**EXERCISE TASK**
Copy out each line below that contains the string "column".

── EXTRACTED RECORDS

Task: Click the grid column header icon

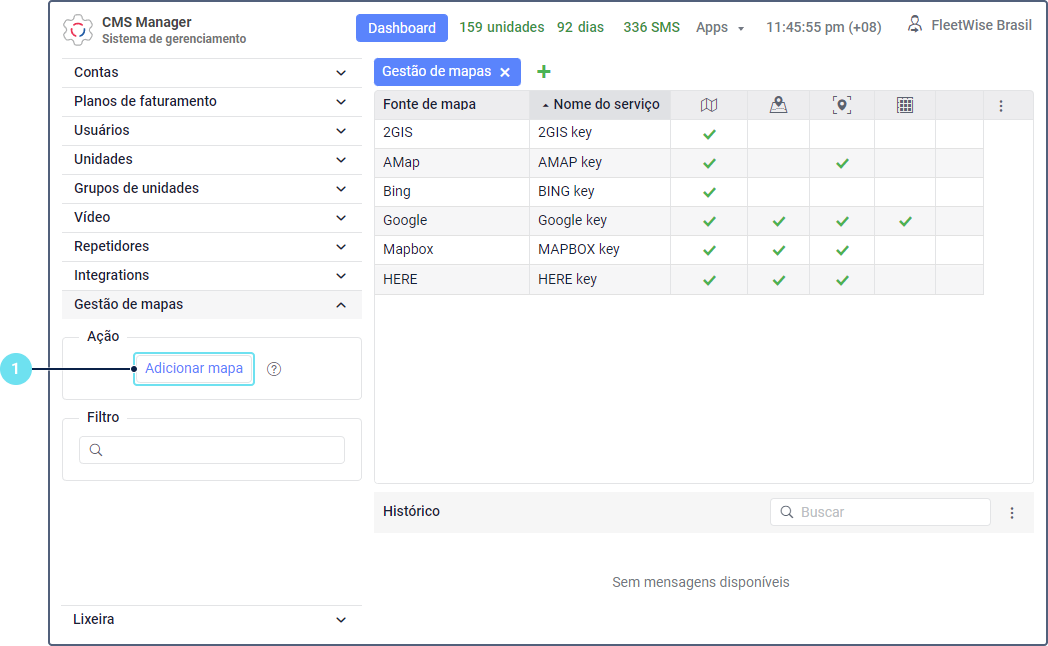Action: pos(905,105)
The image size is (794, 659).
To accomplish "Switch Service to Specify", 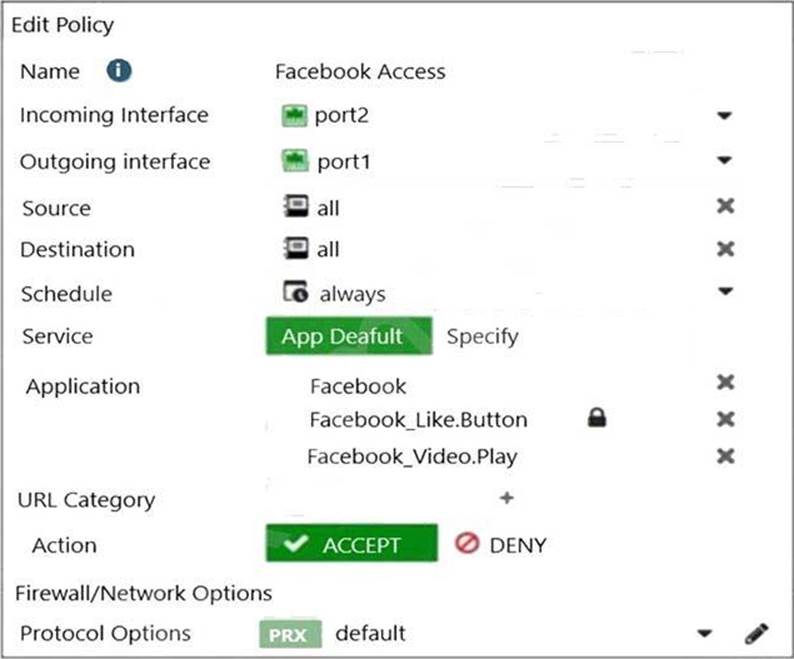I will coord(482,336).
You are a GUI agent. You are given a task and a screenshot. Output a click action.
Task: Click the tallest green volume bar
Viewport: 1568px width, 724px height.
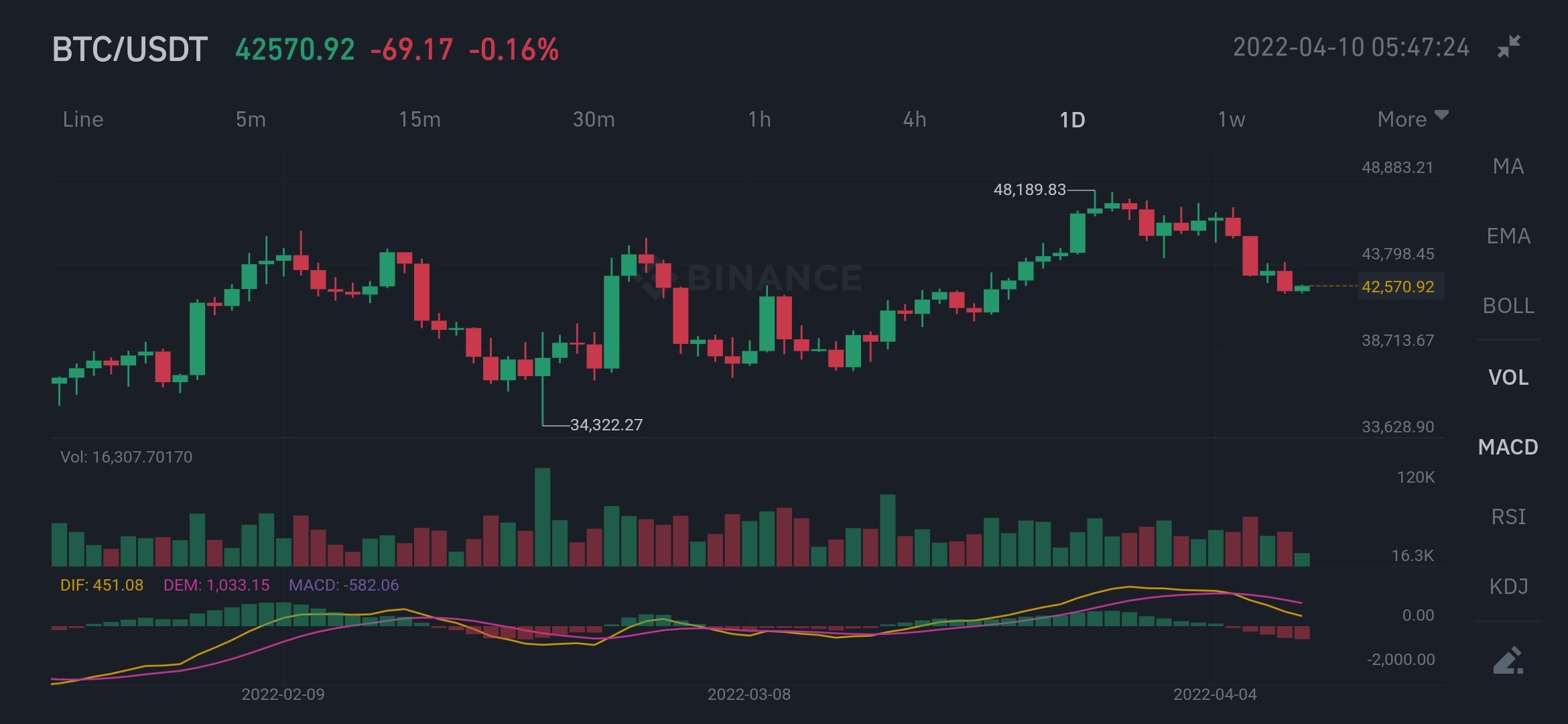click(x=543, y=517)
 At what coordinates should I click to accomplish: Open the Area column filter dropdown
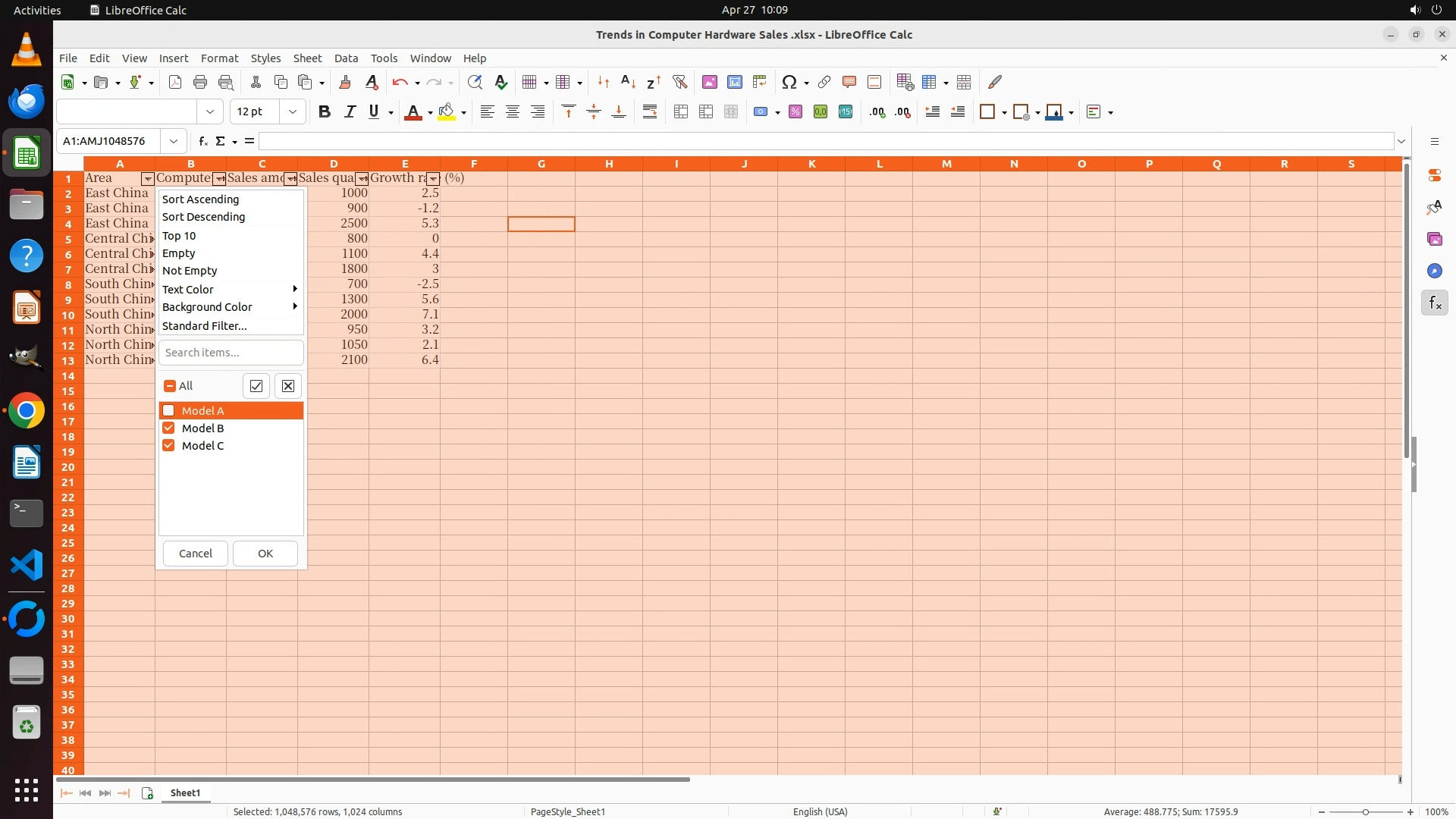tap(148, 179)
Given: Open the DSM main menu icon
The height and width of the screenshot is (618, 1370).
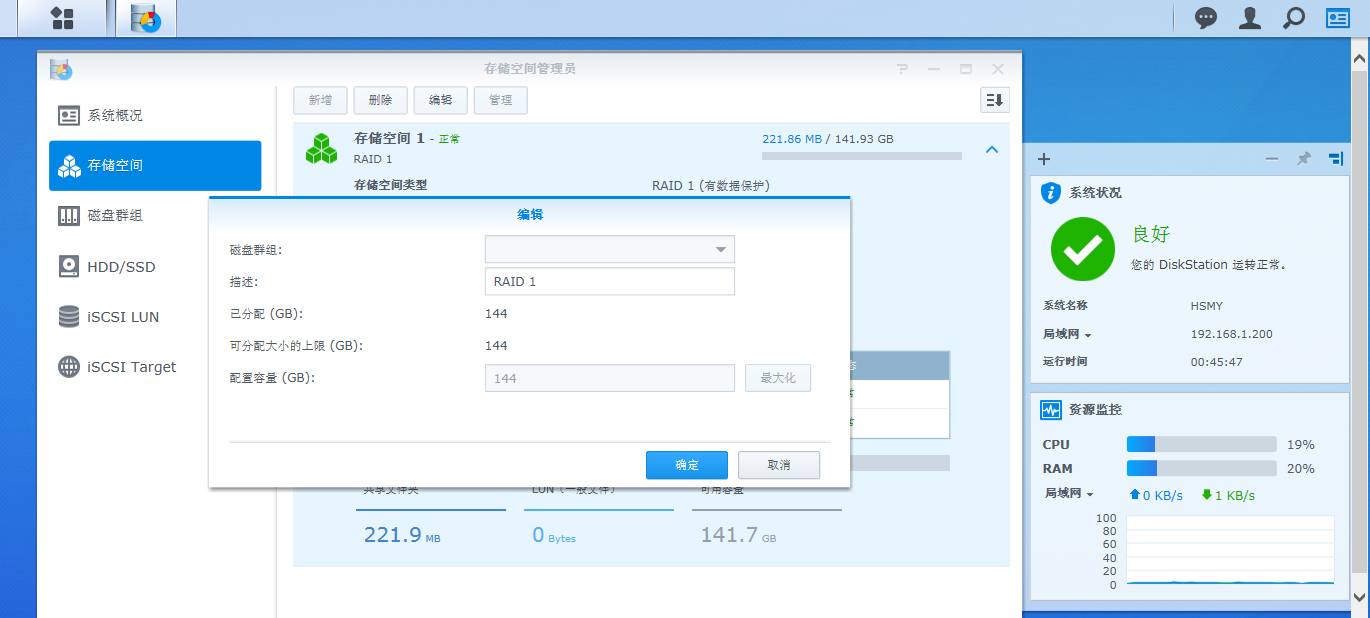Looking at the screenshot, I should 62,18.
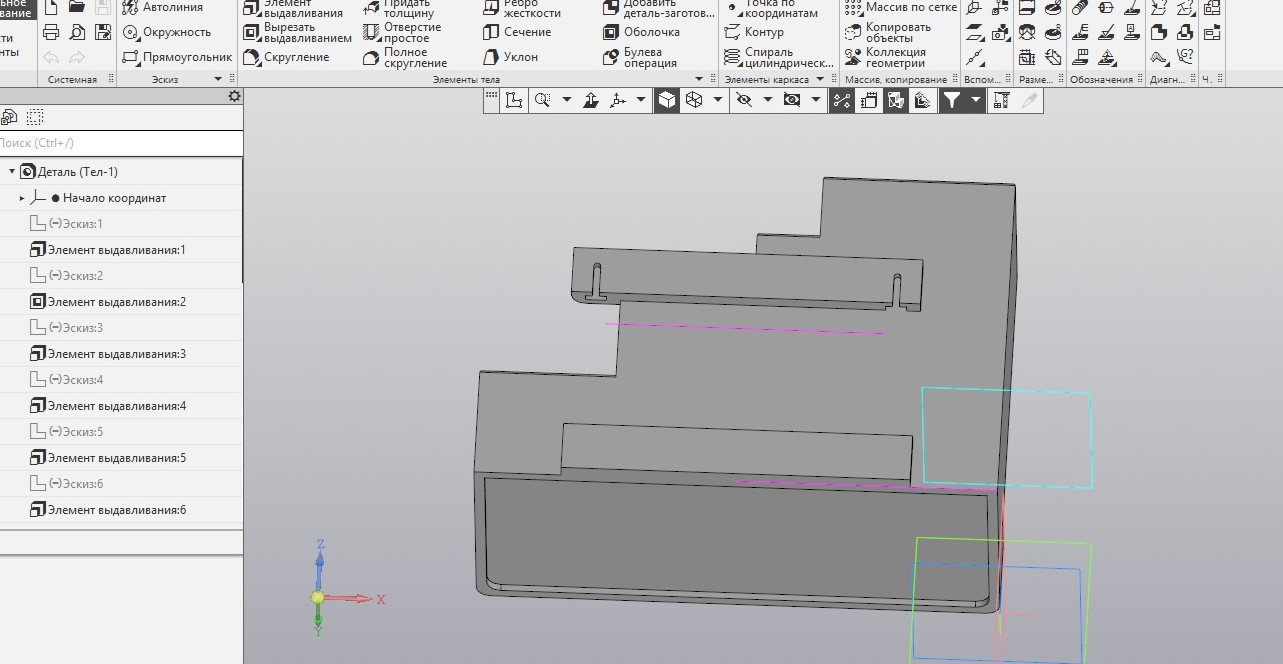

────

**SOLUTION FOR THIS EXERCISE**
Task: Click the grid column header icon
 At what coordinates should I click to accomplish: Open the Area column filter dropdown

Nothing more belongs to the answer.